> Reading passage:
Births to Asian Women 40+ Jump in 2009

This week’s CDC detailed report on 2009 birth data, confirms their earlier finding that while births to women overall dropped 3 percent, births to women 40-44 continued to climb –- up 3% over 2008.

And leading the 40-44 climb were births to Asian women, which rose 6/10’s of a point (from 15.2 births / thousand to 15.8), while births to white women rose more slowly from 9.7 births/ thousand to 9.9, and births to black women rose from 8.9 births to 9.1. (Births to women 45-49 held steady for Asian women at 1.2/thousand, where they’re at 0.7 for whites, 0.6 for blacks, and 0.3 for Native Americans.)

Later births to Asian women have been ahead for decades, linked to rates of employment, time invested in and level of education, culture around work and work-purposed immigration.

While the pattern for Asian women mirrored the rises and falls in births to all other groups of women in all other age bands, it differed in the 35-39 age band, where the rising trend continued upward.

Document and screenshot pointing entries

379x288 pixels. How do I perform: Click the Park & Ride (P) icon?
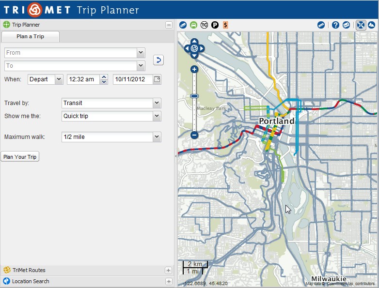click(215, 25)
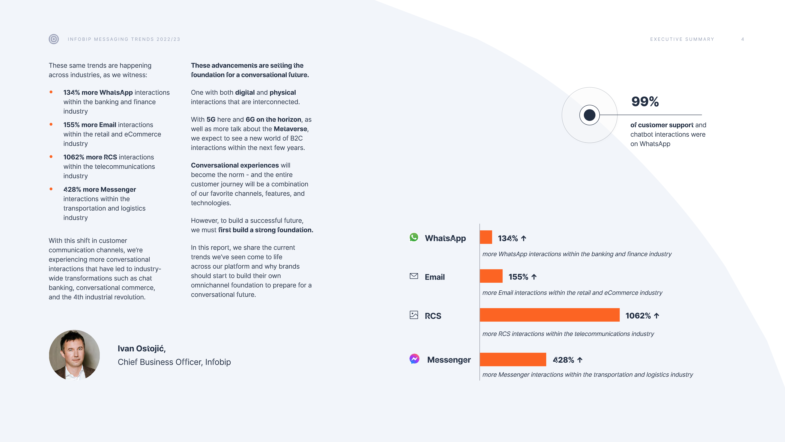This screenshot has height=442, width=785.
Task: Click the Email envelope icon
Action: point(414,276)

> Work to complete:
1) Condense the paragraph of the article on 2009 births to older women that begins "And leading the 40-44 climb" into a short bulleted list, keeping its figures.
2) From the article on 2009 births to older women, output the passage starting with "While the pattern" and going on through "trend continued upward.", word for word.
3) Go on with the article on 2009 births to older women after its last sentence, adding a paragraph or two.
You can work without the data.

> Responses per task:
1)
- Asian women led the rise in births among women aged 40–44, from 15.2 to 15.8 births per thousand.
- Births to white women in that group rose from 9.7 to 9.9 per thousand.
- Births to black women in that group rose from 8.9 to 9.1 per thousand.
- Among women aged 45–49, births to Asian women held steady at 1.2 per thousand, compared with 0.7 for white women, 0.6 for black women, and 0.3 for Native American women.

2)
While the pattern for Asian women mirrored the rises and falls in births to all other groups of women in all other age bands, it differed in the 35-39 age band, where the rising trend continued upward.

3)
While little research has been done on the topic by social scientists, one recent article does explore the income effects of Asian women’s work/family patterns, finding that as a group Asian women engineers and scientists (the group the writer had data on) take less time off from work when their kids are born than women of other races in the same fields with equal education. As a result of this greater time at work, they make more money over the long term than their female peers of other races and there is less of a wage gap between Asian men and women than between white men and women (Hispanic and black men and women also have lower wage gaps, because due to difficult economic circumstances, women’s work has long been an important part of the economic equation). (Greenman, 2011) This is relevant, in my view, not just as a pattern true of one culture (or set of linked cultures) but also for the model or basis for analysis it provides of potential work dynamics in all cultures.

Asian women may also, Greenman hypothesizes, be more likely to have grandparents living at home or nearby, to make it easier to return to work quickly, as well as a culture that doesn’t expect women to stop working when they have kids (and, I derive, may be less likely therefore to stigmatize childcare).

Clearly birth timing plays a role in here too, so we’ll be exploring that further in the near future.

Works Cited
CDC [Martin, Joyce A., MPH; Brady E. Hamilton, PhD; Stephanie J. Ventura, MA; Michelle J.K. Osterman, MHS; Sharon Kirmeyer, PhD; TJ Mathews, MS; and Elizabeth Wilson, MPH, Division of Vital Statistics] Births: Final Data for 2009.

Emily Greenman, “Asian American–White Differences in the Effect of Motherhood on Career Outcomes,” Work and Occupations February 2011 vol. 38 no. 1 37-67.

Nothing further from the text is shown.